エンジンの検索動作を高度にカスタマイズする必要がある場合は、searchメソッドの2番目の引数としてクロージャを渡すことができます。たとえば、このコールバックを使用して、検索クエリがAlgoliaに渡される前に、検索オプションに地理位置データを追加できます。

use Algolia\AlgoliaSearch\SearchIndex;
use App\Models\Order;
 
Order::search(
'Star Trek',
function (SearchIndex $algolia, string $query, array $options) {
$options['body']['query']['bool']['filter']['geo_distance'] = [
'distance' => '1000km',
'location' => ['lat' => 36, 'lon' => 111],
];
 
return $algolia->search($query, $options);
}
)->get();

Eloquent結果クエリのカスタマイズ

Scoutがアプリケーションの検索エンジンから一致するEloquentモデルのリストを取得した後、Eloquentを使用して、主キーによって一致するすべてのモデルを取得します。queryメソッドを呼び出すことで、このクエリをカスタマイズできます。queryメソッドは、Eloquentクエリビルダーインスタンスを引数として受け取るクロージャを受け取ります。

use App\Models\Order;
use Illuminate\Database\Eloquent\Builder;
 
$orders = Order::search('Star Trek')
->query(fn (Builder $query) => $query->with('invoices'))
->get();

このコールバックは、関連するモデルがアプリケーションの検索エンジンから既に取得された後に呼び出されるため、queryメソッドは結果の「フィルタリング」には使用しないでください。代わりに、Scoutのwhere句を使用してください。

カスタムエンジン

エンジンの記述

組み込みのScout検索エンジンのいずれもニーズに合わない場合は、独自のエンジンを作成し、Scoutに登録できます。あなたのエンジンはLaravel\Scout\Engines\Engine抽象クラスを拡張する必要があります。この抽象クラスには、カスタムエンジンが実装する必要がある8つのメソッドが含まれています。

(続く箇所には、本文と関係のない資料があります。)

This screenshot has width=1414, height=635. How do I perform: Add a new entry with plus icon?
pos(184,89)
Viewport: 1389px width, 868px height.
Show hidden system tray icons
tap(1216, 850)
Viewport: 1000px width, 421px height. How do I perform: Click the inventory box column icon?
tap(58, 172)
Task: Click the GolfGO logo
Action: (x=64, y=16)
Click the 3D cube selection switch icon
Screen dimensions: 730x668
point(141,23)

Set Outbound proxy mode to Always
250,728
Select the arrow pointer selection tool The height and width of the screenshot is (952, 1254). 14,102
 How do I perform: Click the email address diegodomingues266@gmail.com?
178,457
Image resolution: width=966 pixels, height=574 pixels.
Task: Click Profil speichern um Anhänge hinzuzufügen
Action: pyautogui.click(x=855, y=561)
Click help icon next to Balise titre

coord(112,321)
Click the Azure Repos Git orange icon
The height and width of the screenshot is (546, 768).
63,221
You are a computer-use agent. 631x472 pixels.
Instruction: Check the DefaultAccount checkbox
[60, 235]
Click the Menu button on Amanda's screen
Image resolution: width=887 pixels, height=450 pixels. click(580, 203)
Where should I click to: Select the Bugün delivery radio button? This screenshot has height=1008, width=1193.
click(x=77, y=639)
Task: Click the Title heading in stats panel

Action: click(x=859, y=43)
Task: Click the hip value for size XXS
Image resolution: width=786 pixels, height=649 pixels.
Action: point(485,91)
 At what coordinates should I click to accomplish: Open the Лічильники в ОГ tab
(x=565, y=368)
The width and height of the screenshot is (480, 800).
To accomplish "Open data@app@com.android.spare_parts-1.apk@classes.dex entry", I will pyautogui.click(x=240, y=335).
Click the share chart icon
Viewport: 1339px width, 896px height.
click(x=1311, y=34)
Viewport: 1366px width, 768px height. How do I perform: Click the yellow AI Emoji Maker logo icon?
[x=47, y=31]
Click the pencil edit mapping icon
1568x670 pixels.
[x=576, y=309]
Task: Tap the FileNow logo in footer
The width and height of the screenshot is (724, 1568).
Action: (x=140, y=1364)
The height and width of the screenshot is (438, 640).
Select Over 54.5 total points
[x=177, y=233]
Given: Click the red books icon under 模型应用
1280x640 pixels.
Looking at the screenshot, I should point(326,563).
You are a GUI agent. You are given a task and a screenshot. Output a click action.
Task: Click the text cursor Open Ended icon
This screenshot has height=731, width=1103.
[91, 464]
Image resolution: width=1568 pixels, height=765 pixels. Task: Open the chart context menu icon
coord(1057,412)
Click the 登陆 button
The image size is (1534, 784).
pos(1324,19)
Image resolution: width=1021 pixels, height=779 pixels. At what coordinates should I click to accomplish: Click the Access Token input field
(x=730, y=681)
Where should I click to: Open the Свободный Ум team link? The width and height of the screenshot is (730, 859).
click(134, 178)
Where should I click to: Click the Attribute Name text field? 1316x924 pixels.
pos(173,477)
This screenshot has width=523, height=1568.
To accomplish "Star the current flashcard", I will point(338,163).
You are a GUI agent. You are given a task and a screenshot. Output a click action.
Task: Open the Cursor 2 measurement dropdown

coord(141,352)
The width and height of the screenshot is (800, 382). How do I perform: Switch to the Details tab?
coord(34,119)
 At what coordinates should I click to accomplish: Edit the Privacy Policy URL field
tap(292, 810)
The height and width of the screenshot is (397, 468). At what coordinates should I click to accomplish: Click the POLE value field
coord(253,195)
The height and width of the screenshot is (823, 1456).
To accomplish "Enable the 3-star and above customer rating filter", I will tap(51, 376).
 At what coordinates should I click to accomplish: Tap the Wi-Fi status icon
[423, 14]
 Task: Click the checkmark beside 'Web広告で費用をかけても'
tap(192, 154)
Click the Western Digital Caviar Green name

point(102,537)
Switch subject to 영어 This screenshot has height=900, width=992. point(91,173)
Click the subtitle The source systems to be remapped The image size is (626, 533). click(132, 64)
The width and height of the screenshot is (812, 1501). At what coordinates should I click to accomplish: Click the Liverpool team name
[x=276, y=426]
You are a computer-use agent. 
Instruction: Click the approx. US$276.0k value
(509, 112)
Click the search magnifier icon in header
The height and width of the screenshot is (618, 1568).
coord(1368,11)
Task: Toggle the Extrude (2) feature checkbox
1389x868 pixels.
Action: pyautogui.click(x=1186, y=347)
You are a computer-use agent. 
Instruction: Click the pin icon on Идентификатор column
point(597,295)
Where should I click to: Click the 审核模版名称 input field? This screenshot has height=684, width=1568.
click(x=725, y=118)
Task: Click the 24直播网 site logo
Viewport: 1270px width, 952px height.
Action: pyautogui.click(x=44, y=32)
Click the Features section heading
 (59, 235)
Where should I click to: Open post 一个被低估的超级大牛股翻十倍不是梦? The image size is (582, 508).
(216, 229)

use Laravel\Scout\Builder;
 
abstract public function update($models);
abstract public function delete($models);
abstract public function search(Builder $builder);
abstract public function paginate(Builder $builder, $perPage, $page);
abstract public function mapIds($results);
abstract public function map(Builder $builder, $results, $model);
abstract public function getTotalCount($results);
abstract public function flush($model);

Laravel\Scout\Engines\AlgoliaEngineクラスのこれらのメソッドの実装を確認すると役立つ場合があります。このクラスは、これらのメソッドを独自のエンジンに実装する方法を学ぶための良い出発点になります。

エンジンの登録

カスタムエンジンを作成したら、Scoutエンジンマネージャーのextendメソッドを使用してScoutに登録できます。Scoutのエンジンマネージャーは、Laravelサービスコンテナから解決できます。App\Providers\AppServiceProviderクラスまたはアプリケーションで使用される他のサービスプロバイダーのbootメソッドからextendメソッドを呼び出す必要があります。

use App\ScoutExtensions\MySqlSearchEngine;
use Laravel\Scout\EngineManager;
 
/**
* Bootstrap any application services.
*/
public function boot(): void
{
resolve(EngineManager::class)->extend('mysql', function () {
return new MySqlSearchEngine;
});
}

エンジンが登録された後、アプリケーションのconfig/scout.php構成ファイルで、それをデフォルトのScoutdriverとして指定できます。